Back to Netdata

re2c/Lemon Parser for Netdata Expression Evaluator

src/libnetdata/eval/re2c_lemon/README.md

2.10.34.0 KB
Original Source

re2c/Lemon Parser for Netdata Expression Evaluator

This directory contains a parser implementation for Netdata's expression evaluator using re2c for lexical analysis and Lemon for syntax parsing.

Overview

The re2c/Lemon-based parser is designed to be more efficient and maintainable compared to the handwritten recursive descent parser in the parent directory. It achieves full compatibility with the original parser while providing better performance, especially for complex expressions with nested operations.

Components

  • lexer.re - The re2c-based lexical analyzer source file
  • lexer.c - The generated lexer code (generated from lexer.re)
  • parser.y - The Lemon-based grammar definition
  • parser.c - The generated parser code (generated from parser.y)
  • parser.h - The generated parser header
  • parser_internal.h - Internal definitions shared between the lexer and parser
  • parser_wrapper.c - Integration wrapper for the Netdata build system
  • Makefile - Build instructions for regenerating the parser

Technology Stack

re2c

re2c is a lexer generator that translates regular expressions into deterministic finite automata (DFA) and produces efficient C code. The lexer implemented in lexer.re tokenizes the input string according to the expression language grammar, handling:

  • Special literals (nan, inf)
  • Numbers
  • Variable names
  • Operators
  • Function names
  • Whitespace

Lemon

Lemon is a parser generator similar to YACC/Bison but with a different parsing technique and better thread safety. The grammar in parser.y defines the expression language syntax, operator precedence, and associativity rules.

Integration

This parser implementation can be selected by defining USE_RE2C_LEMON_PARSER in eval-internal.h. When enabled, the function parse_expression_with_re2c_lemon() is used instead of the original recursive descent parser.

Key Features

  1. Parser Generator Approach: Using specialized tools (re2c and Lemon) for lexical analysis and parsing rather than handwritten code.

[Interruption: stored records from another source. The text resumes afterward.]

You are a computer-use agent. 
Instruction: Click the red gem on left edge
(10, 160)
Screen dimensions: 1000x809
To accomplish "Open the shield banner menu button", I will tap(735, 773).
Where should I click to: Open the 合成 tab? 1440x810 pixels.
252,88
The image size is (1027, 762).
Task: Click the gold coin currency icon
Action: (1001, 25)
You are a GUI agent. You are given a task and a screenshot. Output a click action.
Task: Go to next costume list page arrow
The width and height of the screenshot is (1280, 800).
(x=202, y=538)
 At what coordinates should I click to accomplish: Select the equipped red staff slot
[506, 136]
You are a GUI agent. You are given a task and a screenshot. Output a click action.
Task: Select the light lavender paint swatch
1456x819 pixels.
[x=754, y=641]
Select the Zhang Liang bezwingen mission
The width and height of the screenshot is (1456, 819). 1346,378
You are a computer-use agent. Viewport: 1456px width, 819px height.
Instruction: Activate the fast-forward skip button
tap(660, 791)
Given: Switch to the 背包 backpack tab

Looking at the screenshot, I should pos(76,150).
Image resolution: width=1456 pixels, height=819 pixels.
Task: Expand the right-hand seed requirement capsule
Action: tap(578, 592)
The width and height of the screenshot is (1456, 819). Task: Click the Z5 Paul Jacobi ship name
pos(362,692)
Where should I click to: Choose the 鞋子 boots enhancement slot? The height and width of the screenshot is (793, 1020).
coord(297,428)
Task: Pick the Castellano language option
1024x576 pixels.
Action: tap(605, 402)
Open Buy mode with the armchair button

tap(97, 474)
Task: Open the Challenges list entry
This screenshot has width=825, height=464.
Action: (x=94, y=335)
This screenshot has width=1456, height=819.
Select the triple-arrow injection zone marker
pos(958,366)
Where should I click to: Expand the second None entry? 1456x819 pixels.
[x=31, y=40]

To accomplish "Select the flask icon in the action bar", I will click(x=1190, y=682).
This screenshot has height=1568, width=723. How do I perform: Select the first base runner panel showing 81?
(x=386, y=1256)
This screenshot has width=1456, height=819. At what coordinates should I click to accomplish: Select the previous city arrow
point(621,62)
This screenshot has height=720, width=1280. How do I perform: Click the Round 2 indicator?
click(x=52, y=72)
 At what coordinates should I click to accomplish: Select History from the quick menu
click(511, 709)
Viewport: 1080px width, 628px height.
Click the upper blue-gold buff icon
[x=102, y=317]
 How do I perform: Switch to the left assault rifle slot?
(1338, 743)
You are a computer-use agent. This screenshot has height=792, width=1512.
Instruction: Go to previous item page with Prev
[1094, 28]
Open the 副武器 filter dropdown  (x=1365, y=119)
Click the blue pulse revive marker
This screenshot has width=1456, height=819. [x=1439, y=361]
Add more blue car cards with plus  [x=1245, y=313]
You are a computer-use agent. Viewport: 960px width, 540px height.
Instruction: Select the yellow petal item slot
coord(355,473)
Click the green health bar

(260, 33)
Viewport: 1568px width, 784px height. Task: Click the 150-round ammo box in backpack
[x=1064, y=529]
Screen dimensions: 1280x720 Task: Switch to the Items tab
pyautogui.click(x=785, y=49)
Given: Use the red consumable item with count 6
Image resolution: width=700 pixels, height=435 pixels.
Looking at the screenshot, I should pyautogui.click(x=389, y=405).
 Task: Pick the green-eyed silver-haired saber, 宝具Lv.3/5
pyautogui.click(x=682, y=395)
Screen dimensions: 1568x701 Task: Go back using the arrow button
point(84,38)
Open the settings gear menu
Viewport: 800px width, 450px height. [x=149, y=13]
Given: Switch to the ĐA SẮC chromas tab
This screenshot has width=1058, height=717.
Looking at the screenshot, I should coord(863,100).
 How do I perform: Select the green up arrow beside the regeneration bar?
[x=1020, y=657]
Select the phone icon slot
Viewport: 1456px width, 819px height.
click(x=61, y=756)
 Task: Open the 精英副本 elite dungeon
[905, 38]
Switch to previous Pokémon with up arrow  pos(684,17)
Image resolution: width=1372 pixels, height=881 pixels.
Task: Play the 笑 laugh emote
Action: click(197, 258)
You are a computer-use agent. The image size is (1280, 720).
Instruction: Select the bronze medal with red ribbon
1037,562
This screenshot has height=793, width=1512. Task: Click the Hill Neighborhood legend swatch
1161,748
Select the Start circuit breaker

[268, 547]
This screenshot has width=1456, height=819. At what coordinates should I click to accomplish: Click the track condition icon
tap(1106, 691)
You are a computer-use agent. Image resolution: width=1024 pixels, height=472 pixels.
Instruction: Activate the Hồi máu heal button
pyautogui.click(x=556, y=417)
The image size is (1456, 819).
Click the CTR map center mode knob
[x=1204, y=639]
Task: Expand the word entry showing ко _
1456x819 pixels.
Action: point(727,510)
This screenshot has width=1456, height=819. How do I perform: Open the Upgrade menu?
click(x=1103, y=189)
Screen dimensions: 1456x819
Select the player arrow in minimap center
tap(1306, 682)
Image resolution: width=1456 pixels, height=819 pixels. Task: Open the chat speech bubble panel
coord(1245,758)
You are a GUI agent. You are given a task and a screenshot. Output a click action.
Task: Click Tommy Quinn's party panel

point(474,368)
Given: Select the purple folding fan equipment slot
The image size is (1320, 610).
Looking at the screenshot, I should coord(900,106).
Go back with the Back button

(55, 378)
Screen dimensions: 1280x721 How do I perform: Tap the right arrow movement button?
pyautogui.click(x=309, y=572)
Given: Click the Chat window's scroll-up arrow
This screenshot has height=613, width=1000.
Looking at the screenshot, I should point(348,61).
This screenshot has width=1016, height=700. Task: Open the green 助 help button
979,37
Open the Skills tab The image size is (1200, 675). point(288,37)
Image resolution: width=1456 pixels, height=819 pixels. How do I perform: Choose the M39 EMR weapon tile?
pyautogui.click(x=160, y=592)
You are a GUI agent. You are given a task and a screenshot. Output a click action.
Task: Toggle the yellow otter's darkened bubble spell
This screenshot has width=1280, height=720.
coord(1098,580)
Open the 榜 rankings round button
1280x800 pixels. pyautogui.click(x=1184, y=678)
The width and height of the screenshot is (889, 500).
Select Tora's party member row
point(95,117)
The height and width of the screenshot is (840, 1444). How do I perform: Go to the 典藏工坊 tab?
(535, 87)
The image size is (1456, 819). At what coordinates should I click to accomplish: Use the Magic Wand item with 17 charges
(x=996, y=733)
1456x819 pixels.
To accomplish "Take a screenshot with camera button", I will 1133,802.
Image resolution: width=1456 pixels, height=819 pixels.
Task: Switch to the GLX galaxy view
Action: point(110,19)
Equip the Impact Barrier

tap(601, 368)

  2. Full Compatibility: Maintains 100% compatibility with the original parser, ensuring all test cases pass with identical results.

  3. Proper Operator Precedence: Handles operator precedence correctly, especially for complex cases like nested ternary operators.

  4. Flexible Variable Names: Supports the same variable naming rules as the original parser, including braced variables with spaces.

  5. Special Literal Handling: Properly processes special literals like NaN and Infinity in various capitalizations.

  6. Case-Insensitive Keywords: Handles logical operators (AND, OR, NOT) case-insensitively, just like the original parser.

  7. Reduced Memory Leaks: Carefully manages memory allocations to prevent leaks, especially in error conditions.

Rebuilding the Parser

If you need to modify the lexer or parser definitions, you can rebuild the generated files using:

bash
make -C src/libnetdata/eval/re2c_lemon

This requires re2c and lemon to be installed on your system.

Technical Details

Parser Notes

  • The parser builds an abstract syntax tree (AST) using the EVAL_NODE structure.
  • Operator precedence is carefully defined to match C-like languages.
  • The ternary operator (?:) is properly implemented as right-associative.
  • Error handling includes meaningful error messages and reporting of error locations.

Lexer Notes

  • The re2c lexer is implemented as a scanner that tokenizes the input string one token at a time.
  • It handles variable names with both simple syntax ($var) and braced syntax (${complex var}).
  • Special care is taken for case-insensitive handling of keywords and special literals.
  • The lexer automatically skips whitespace and handles end-of-input conditions.

Memory Management

  • Uses Netdata's memory allocation patterns (mallocz, freez, etc.).
  • Carefully tracks and frees memory in error conditions.
  • Ensures proper cleanup on parse failure.